§ Set task:
Please copy the listing word for word, from the line with "At what coordinates" up to and including the line with "Viewport: 1456px width, 819px".

########

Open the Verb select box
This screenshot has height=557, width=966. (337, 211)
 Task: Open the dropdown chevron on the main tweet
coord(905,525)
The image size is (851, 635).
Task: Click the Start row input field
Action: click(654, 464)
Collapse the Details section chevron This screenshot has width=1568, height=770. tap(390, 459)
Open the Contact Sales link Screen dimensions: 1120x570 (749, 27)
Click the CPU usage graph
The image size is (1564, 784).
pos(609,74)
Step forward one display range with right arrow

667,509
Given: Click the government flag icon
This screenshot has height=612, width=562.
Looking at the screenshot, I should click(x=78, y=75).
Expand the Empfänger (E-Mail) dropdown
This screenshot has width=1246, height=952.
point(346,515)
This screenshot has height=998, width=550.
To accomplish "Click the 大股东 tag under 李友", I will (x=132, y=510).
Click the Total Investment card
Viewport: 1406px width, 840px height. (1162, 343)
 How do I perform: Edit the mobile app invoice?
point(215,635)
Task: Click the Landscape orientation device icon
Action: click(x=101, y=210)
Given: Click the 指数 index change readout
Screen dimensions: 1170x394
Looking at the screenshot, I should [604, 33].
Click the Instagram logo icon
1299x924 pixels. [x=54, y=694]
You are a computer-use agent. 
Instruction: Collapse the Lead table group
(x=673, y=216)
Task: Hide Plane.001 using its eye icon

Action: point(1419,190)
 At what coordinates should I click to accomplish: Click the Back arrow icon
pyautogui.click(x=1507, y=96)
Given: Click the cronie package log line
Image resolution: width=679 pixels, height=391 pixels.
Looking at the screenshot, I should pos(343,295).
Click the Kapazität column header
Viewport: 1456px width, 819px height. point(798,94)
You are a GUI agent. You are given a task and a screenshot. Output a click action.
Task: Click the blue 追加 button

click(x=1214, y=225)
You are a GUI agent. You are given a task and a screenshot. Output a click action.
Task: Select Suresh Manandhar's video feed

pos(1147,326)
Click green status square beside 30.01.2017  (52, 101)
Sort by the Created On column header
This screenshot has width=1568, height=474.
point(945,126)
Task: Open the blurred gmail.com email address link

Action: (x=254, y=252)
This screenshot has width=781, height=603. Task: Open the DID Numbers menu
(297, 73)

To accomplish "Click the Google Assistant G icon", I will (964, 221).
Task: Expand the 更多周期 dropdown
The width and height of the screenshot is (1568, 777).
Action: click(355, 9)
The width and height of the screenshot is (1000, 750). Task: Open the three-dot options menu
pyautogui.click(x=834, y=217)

########

§ Output for this task:
 At what coordinates should I click to accomplish: Click the Back arrow icon
pyautogui.click(x=1507, y=96)
Given: Click the cronie package log line
Image resolution: width=679 pixels, height=391 pixels.
Looking at the screenshot, I should pos(343,295).
Click the Kapazität column header
Viewport: 1456px width, 819px height. point(798,94)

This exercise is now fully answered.